### What this task involves:
To complete this task, print all the data below exactly but leave out the images.

[Opening Data for review section]

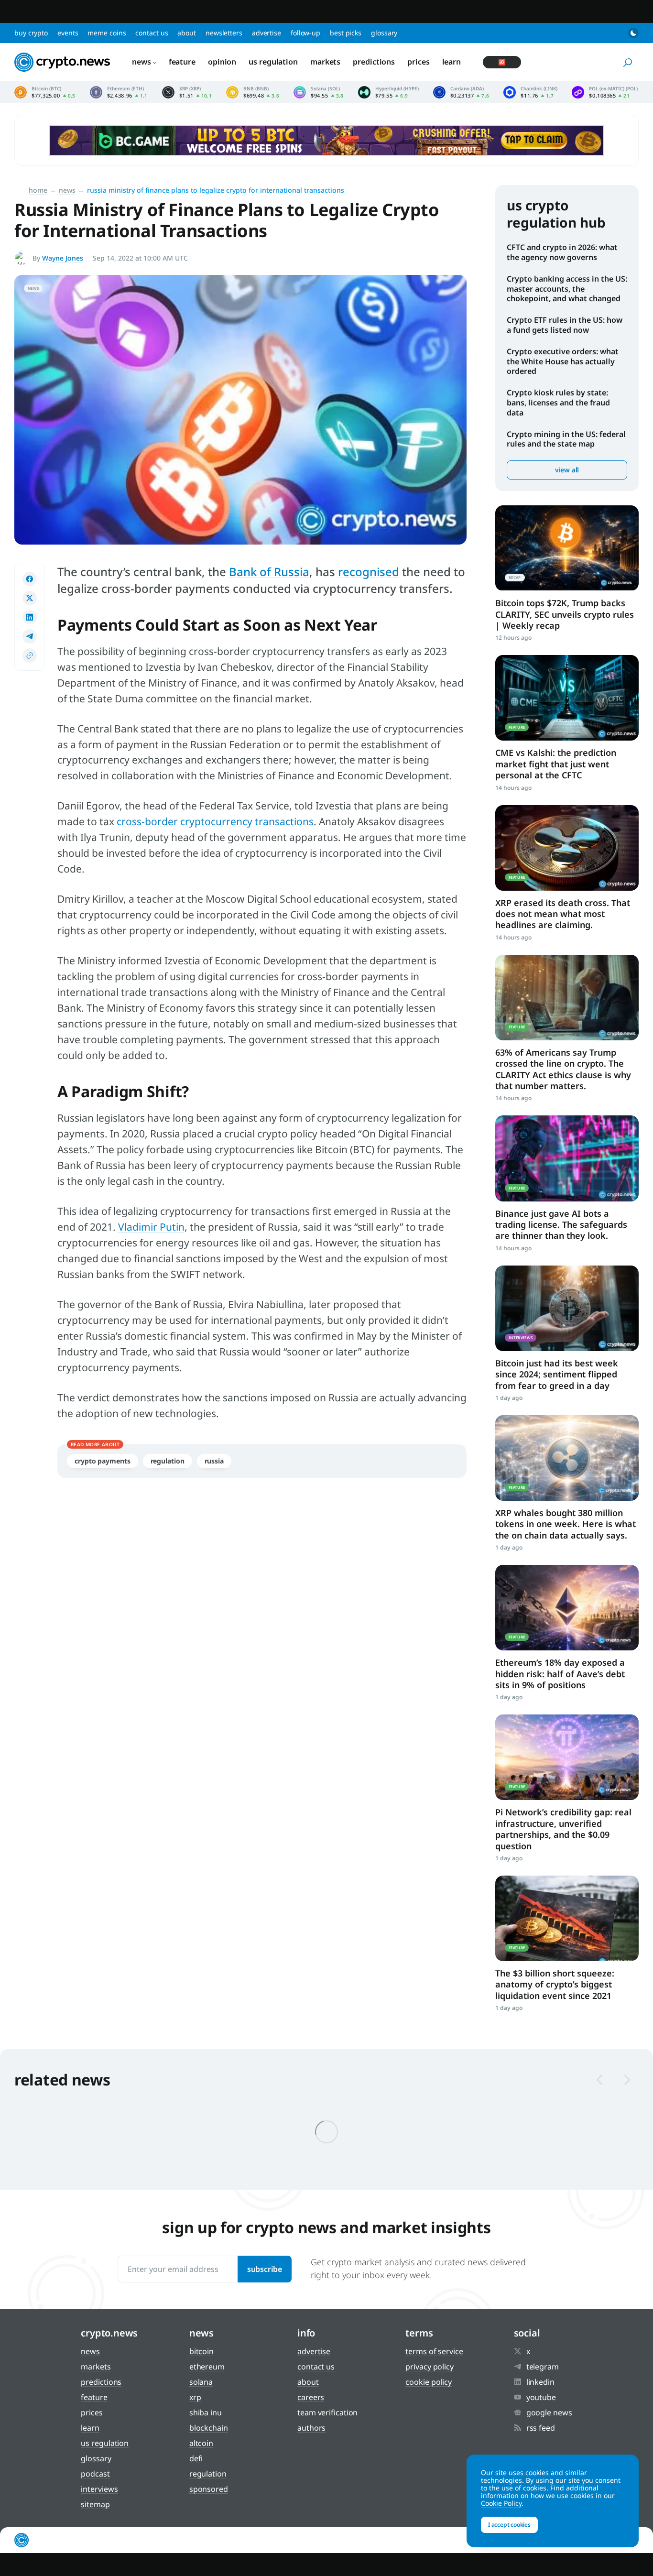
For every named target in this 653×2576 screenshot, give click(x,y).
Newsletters (224, 32)
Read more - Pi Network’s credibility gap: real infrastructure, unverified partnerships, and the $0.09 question (567, 1757)
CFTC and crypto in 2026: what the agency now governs (562, 252)
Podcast (95, 2473)
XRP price (187, 92)
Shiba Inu (205, 2412)
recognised (368, 571)
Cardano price (461, 92)
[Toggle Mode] (633, 33)
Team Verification (327, 2412)
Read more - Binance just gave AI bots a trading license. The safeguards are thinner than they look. (567, 1158)
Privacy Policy (429, 2366)
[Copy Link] (29, 655)
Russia (214, 1460)
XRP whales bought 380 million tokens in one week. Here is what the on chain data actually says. (565, 1524)
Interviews (99, 2489)
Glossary (384, 32)
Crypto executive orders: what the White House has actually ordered (563, 361)
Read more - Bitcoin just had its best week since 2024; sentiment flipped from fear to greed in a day (567, 1308)
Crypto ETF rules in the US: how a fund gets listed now (564, 325)
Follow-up (305, 32)
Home (38, 190)
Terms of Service (434, 2351)
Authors (311, 2428)
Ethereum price (119, 92)
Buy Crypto (31, 32)
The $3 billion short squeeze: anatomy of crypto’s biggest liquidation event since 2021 (554, 1984)
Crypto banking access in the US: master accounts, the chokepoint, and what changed (567, 288)
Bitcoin (201, 2351)
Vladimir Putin (151, 1226)
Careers (310, 2397)
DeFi (196, 2458)
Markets (325, 61)
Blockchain (208, 2428)
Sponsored (208, 2489)
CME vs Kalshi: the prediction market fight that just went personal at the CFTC (555, 764)
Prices (418, 61)
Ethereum (207, 2366)
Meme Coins (106, 32)
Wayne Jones (62, 257)
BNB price (252, 92)
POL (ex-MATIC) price (605, 92)
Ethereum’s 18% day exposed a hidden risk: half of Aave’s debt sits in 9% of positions (560, 1674)
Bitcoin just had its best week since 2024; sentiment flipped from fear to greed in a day (556, 1374)
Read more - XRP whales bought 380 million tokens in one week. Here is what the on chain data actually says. (567, 1458)
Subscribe (264, 2269)
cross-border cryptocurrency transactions (215, 821)
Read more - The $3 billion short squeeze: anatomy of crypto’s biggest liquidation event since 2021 (567, 1918)
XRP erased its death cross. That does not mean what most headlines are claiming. (562, 914)
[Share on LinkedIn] (29, 617)
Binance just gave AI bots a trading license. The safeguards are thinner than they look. (561, 1225)
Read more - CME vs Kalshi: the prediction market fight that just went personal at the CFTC (567, 698)
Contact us (151, 32)
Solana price (319, 92)
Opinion (222, 61)
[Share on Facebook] (29, 579)
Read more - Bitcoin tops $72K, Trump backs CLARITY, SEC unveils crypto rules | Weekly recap (567, 548)
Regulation (168, 1460)
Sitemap (95, 2504)
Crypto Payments (103, 1460)
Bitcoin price (45, 92)
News (141, 61)
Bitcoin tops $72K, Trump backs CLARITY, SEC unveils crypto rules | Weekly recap (564, 614)
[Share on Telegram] (29, 636)
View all (567, 469)
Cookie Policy (428, 2382)
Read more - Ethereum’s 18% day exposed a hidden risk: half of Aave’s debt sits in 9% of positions (567, 1607)
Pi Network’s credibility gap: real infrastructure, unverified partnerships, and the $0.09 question (563, 1828)
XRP (195, 2397)
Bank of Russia (269, 571)
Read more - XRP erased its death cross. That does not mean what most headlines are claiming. (567, 848)
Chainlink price (530, 92)
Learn (451, 61)
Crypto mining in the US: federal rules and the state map (566, 439)
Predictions (374, 61)
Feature (182, 61)
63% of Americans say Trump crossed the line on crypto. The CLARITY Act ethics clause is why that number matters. (563, 1069)
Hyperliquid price (388, 92)
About (186, 32)
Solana (201, 2382)
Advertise (266, 32)
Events (67, 32)
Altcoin (201, 2443)
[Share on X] (29, 598)
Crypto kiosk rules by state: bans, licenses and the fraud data (558, 402)
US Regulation (273, 61)
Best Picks (345, 32)
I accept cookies (509, 2525)
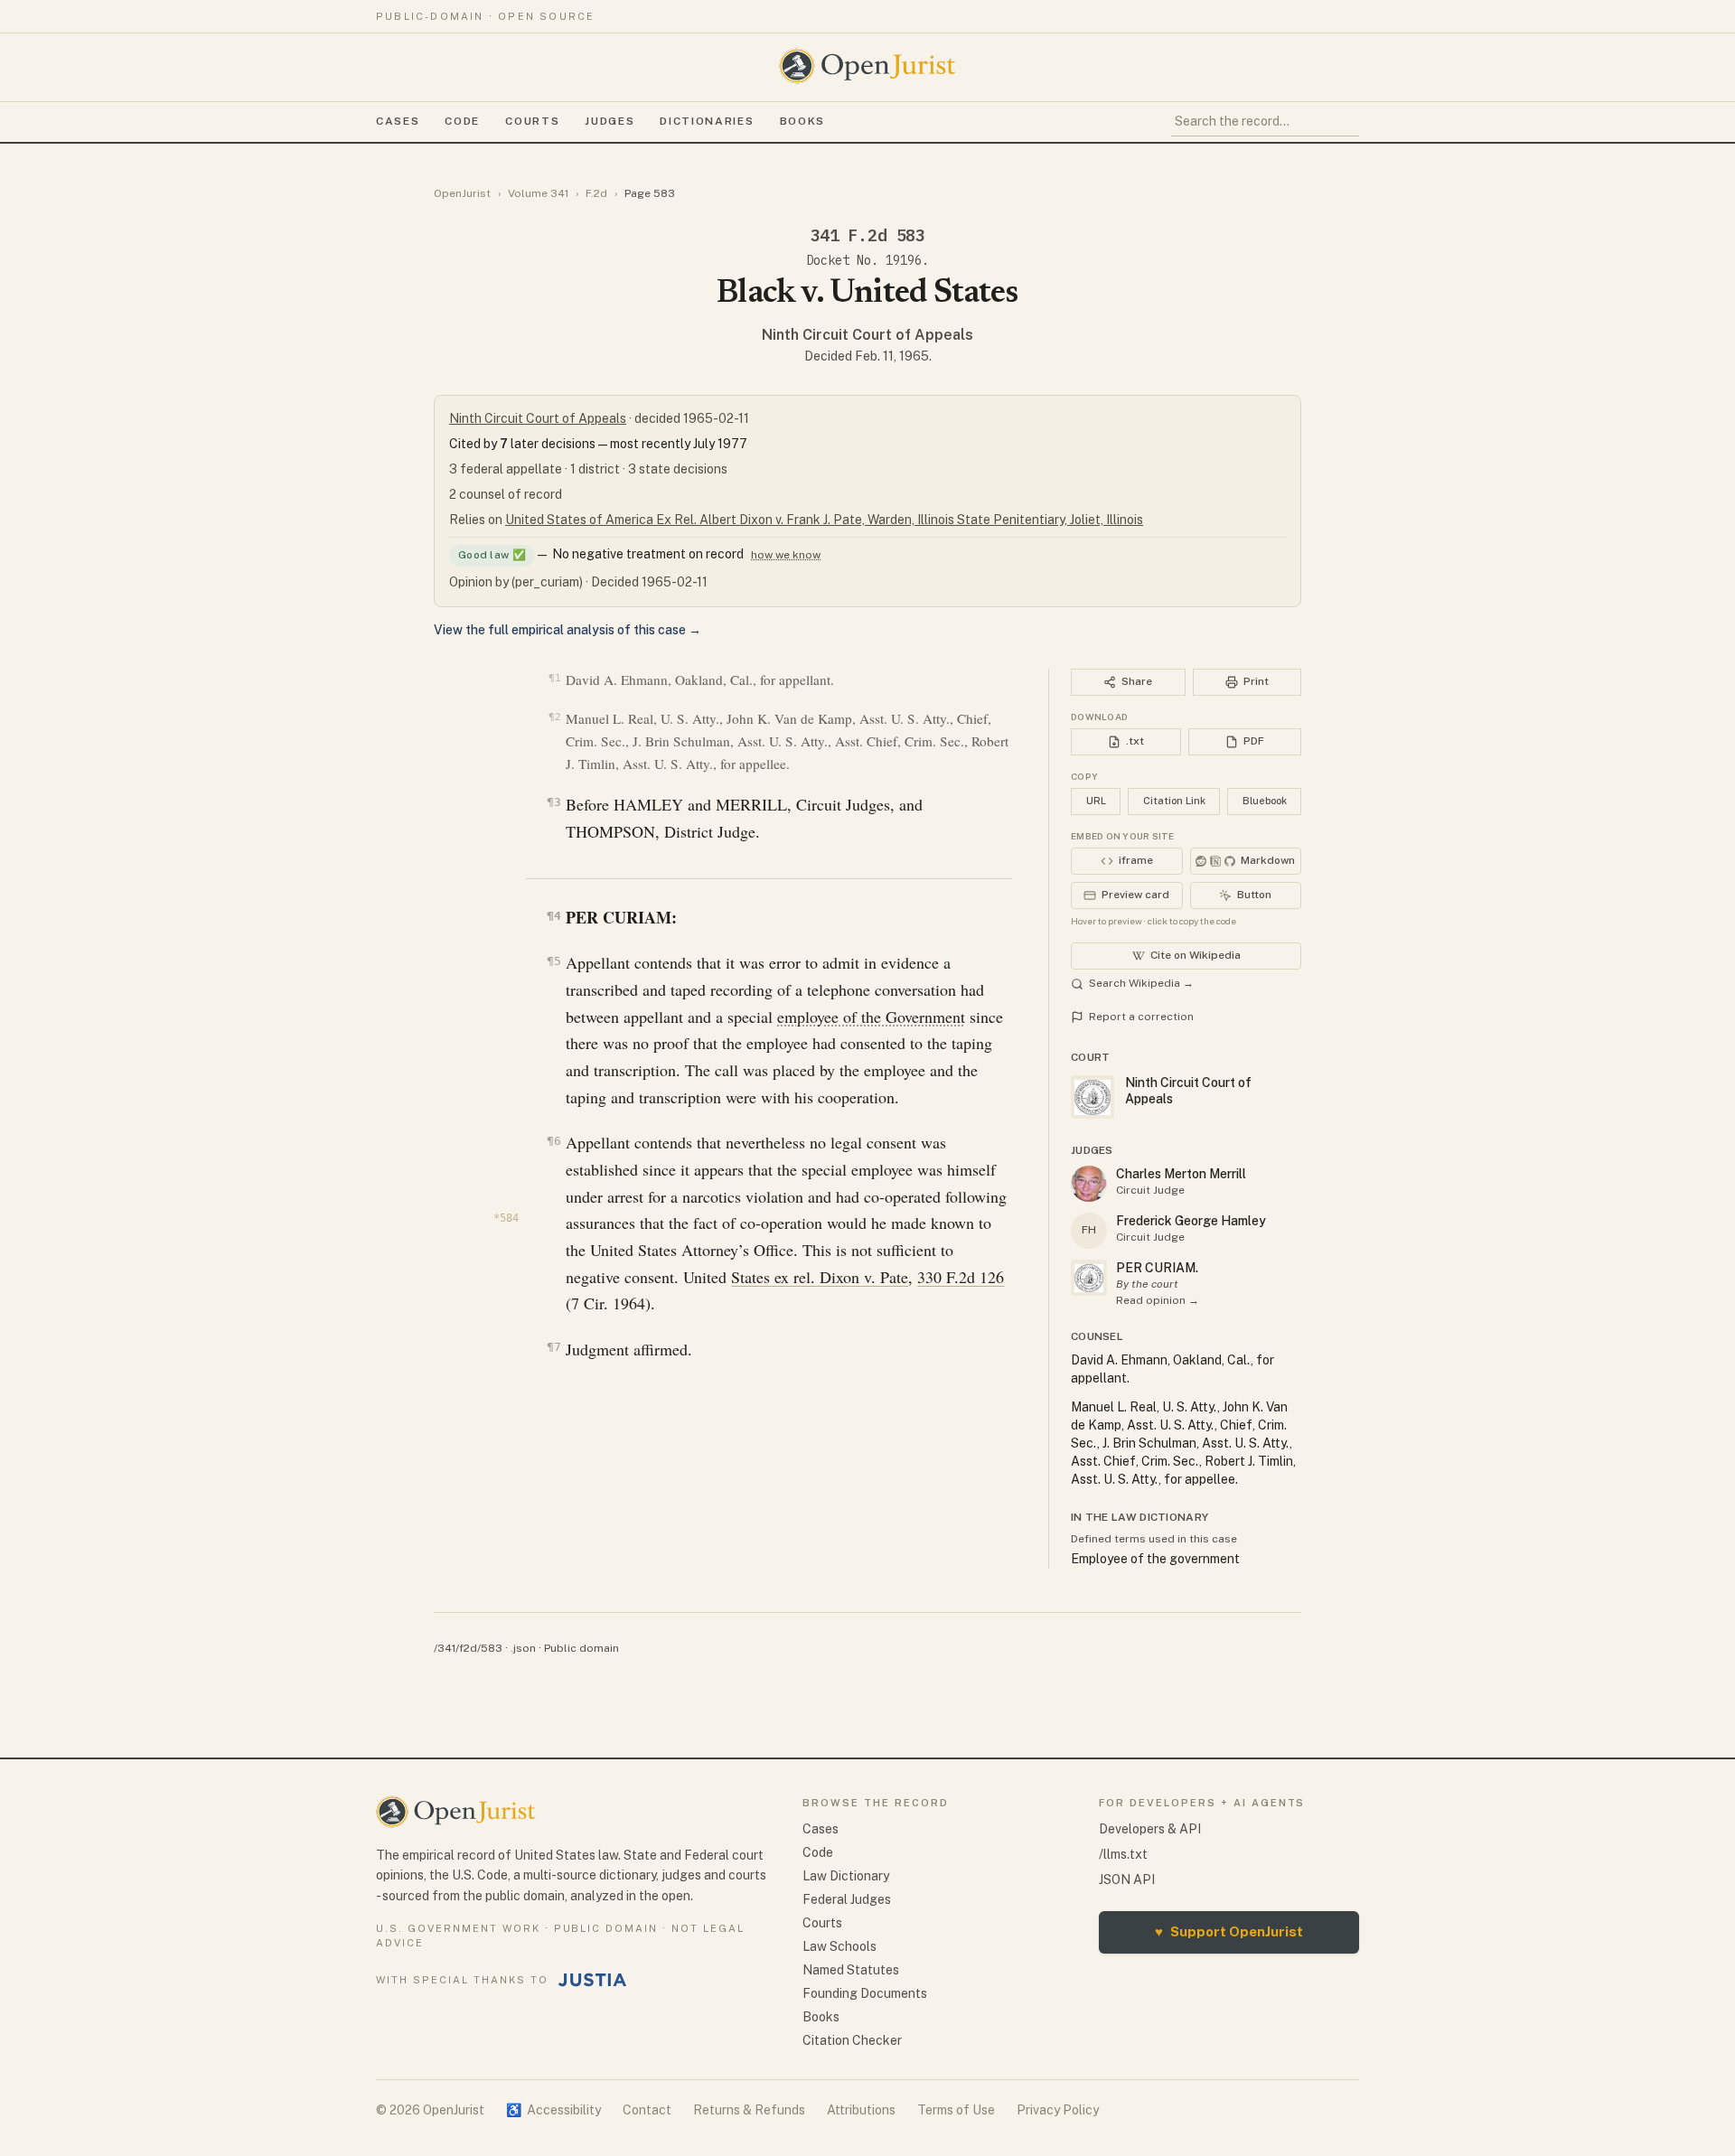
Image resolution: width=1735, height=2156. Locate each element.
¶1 (554, 678)
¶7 (553, 1347)
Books (802, 121)
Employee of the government (1155, 1558)
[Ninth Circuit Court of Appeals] (1089, 1278)
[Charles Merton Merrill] (1089, 1184)
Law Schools (839, 1946)
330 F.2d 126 (960, 1277)
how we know (786, 554)
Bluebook (1265, 800)
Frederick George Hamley (1191, 1221)
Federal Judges (846, 1899)
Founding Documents (864, 1993)
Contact (647, 2110)
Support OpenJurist (1229, 1931)
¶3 (553, 802)
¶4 (553, 916)
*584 (506, 1218)
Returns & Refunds (749, 2110)
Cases (397, 121)
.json (523, 1648)
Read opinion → (1157, 1300)
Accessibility (553, 2110)
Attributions (861, 2110)
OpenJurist (462, 193)
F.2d (596, 193)
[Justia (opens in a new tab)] (593, 1980)
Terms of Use (956, 2110)
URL (1096, 800)
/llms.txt (1123, 1854)
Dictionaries (707, 121)
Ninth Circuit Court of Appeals (867, 334)
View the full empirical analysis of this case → (567, 630)
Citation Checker (852, 2040)
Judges (609, 121)
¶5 (553, 961)
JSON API (1127, 1879)
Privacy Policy (1058, 2110)
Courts (532, 121)
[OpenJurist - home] (867, 66)
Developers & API (1150, 1829)
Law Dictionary (845, 1876)
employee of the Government (871, 1016)
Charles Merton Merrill (1181, 1174)
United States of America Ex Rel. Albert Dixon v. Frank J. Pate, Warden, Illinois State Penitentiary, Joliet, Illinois (824, 519)
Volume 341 (538, 193)
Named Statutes (850, 1970)
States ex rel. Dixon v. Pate (819, 1277)
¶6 (553, 1141)
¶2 (554, 717)
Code (462, 121)
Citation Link (1174, 800)
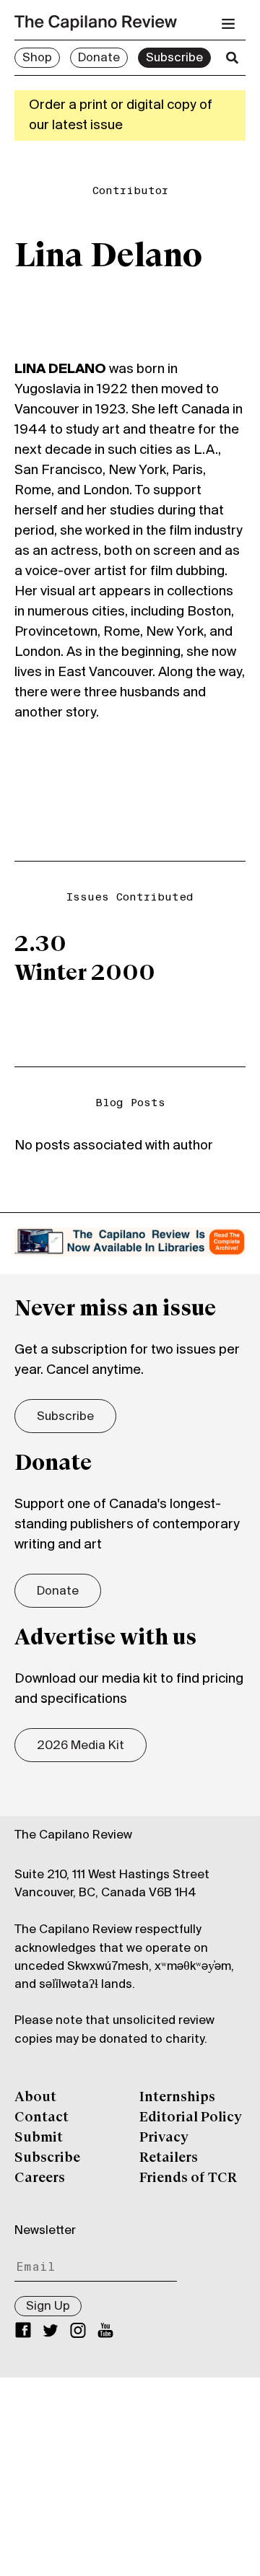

[Closing Data for review section]

### Written response:
For every named target in this 653×2576 screenshot, give click(x,y).
Newsletters (224, 32)
Read more - Pi Network’s credibility gap: real infrastructure, unverified partnerships, and the $0.09 question (567, 1757)
CFTC and crypto in 2026: what the agency now governs (562, 252)
Podcast (95, 2473)
XRP price (187, 92)
Shiba Inu (205, 2412)
recognised (368, 571)
Cardano price (461, 92)
[Toggle Mode] (633, 33)
Team Verification (327, 2412)
Read more - Binance just gave AI bots a trading license. The safeguards are thinner than they look. (567, 1158)
Privacy Policy (429, 2366)
[Copy Link] (29, 655)
Russia (214, 1460)
XRP whales bought 380 million tokens in one week. Here is what the on chain data actually says. (565, 1524)
Interviews (99, 2489)
Glossary (384, 32)
Crypto executive orders: what the White House has actually ordered (563, 361)
Read more - Bitcoin just had its best week since 2024; sentiment flipped from fear to greed in a day (567, 1308)
Crypto ETF rules in the US: how a fund gets listed now (564, 325)
Follow-up (305, 32)
Home (38, 190)
Terms of Service (434, 2351)
Authors (311, 2428)
Ethereum price (119, 92)
Buy Crypto (31, 32)
The $3 billion short squeeze: anatomy of crypto’s biggest liquidation event since 2021 (554, 1984)
Crypto banking access in the US: master accounts, the chokepoint, and what changed (567, 288)
Bitcoin (201, 2351)
Vladimir Putin (151, 1226)
Careers (310, 2397)
DeFi (196, 2458)
Markets (325, 61)
Blockchain (208, 2428)
Sponsored (208, 2489)
CME vs Kalshi: the prediction market fight that just went personal at the CFTC (555, 764)
Prices (418, 61)
Ethereum (207, 2366)
Meme Coins (106, 32)
Wayne Jones (62, 257)
BNB price (252, 92)
POL (ex-MATIC) price (605, 92)
Ethereum’s 18% day exposed a hidden risk: half of Aave’s debt sits in 9% of positions (560, 1674)
Bitcoin just had its best week since 2024; sentiment flipped from fear to greed in a day (556, 1374)
Read more - XRP whales bought 380 million tokens in one week. Here is what the on chain data actually says. (567, 1458)
Subscribe (264, 2269)
cross-border cryptocurrency transactions (215, 821)
Read more - The $3 billion short squeeze: anatomy of crypto’s biggest liquidation event since 2021 (567, 1918)
XRP erased its death cross. That does not mean what most headlines are claiming. (562, 914)
[Share on LinkedIn] (29, 617)
Binance just gave AI bots a trading license. The safeguards are thinner than they look. (561, 1225)
Read more - CME vs Kalshi: the prediction market fight that just went personal at the CFTC (567, 698)
Contact us (151, 32)
Solana price (319, 92)
Opinion (222, 61)
[Share on Facebook] (29, 579)
Read more - Bitcoin tops $72K, Trump backs CLARITY, SEC unveils crypto rules | Weekly recap (567, 548)
Regulation (168, 1460)
Sitemap (95, 2504)
Crypto Payments (103, 1460)
Bitcoin price (45, 92)
News (141, 61)
Bitcoin tops $72K, Trump backs CLARITY, SEC unveils crypto rules | Weekly recap (564, 614)
[Share on Telegram] (29, 636)
View all (567, 469)
Cookie Policy (428, 2382)
Read more - Ethereum’s 18% day exposed a hidden risk: half of Aave’s debt sits in 9% of positions (567, 1607)
Pi Network’s credibility gap: real infrastructure, unverified partnerships, and the $0.09 question (563, 1828)
XRP (195, 2397)
Bank of Russia (269, 571)
Read more - XRP erased its death cross. That does not mean what most headlines are claiming. (567, 848)
Chainlink price (530, 92)
Learn (451, 61)
Crypto mining in the US: federal rules and the state map (566, 439)
Predictions (374, 61)
Feature (182, 61)
63% of Americans say Trump crossed the line on crypto. The CLARITY Act ethics clause is why that number matters. (563, 1069)
Hyperliquid price (388, 92)
About (186, 32)
Solana (201, 2382)
Advertise (266, 32)
Events (67, 32)
Altcoin (201, 2443)
[Share on X] (29, 598)
Crypto kiosk rules by state: bans, licenses and the fraud data (558, 402)
US Regulation (273, 61)
Best Picks (345, 32)
I accept cookies (509, 2525)
Image resolution: width=1735, height=2156. Locate each element.
¶1 (554, 678)
¶7 (553, 1347)
Books (802, 121)
Employee of the government (1155, 1558)
[Ninth Circuit Court of Appeals] (1089, 1278)
[Charles Merton Merrill] (1089, 1184)
Law Schools (839, 1946)
330 F.2d 126 (960, 1277)
how we know (786, 554)
Bluebook (1265, 800)
Frederick George Hamley (1191, 1221)
Federal Judges (846, 1899)
Founding Documents (864, 1993)
Contact (647, 2110)
Support OpenJurist (1229, 1931)
¶3 (553, 802)
¶4 (553, 916)
*584 (506, 1218)
Returns & Refunds (749, 2110)
Cases (397, 121)
.json (523, 1648)
Read opinion → (1157, 1300)
Accessibility (553, 2110)
Attributions (861, 2110)
OpenJurist (462, 193)
F.2d (596, 193)
[Justia (opens in a new tab)] (593, 1980)
Terms of Use (956, 2110)
URL (1096, 800)
/llms.txt (1123, 1854)
Dictionaries (707, 121)
Ninth Circuit Court of Appeals (867, 334)
View the full empirical analysis of this case → (567, 630)
Citation Checker (852, 2040)
Judges (609, 121)
¶5 (553, 961)
JSON API (1127, 1879)
Privacy Policy (1058, 2110)
Courts (532, 121)
[OpenJurist - home] (867, 66)
Developers & API (1150, 1829)
Law Dictionary (845, 1876)
employee of the Government (871, 1016)
Charles Merton Merrill (1181, 1174)
United States of America Ex Rel. Albert Dixon v. Frank J. Pate, Warden, Illinois State Penitentiary, Joliet, Illinois (824, 519)
Volume 341 (538, 193)
Named Statutes (850, 1970)
States ex rel. Dixon v. Pate (819, 1277)
¶6 (553, 1141)
¶2 (554, 717)
Code (462, 121)
Citation Link (1174, 800)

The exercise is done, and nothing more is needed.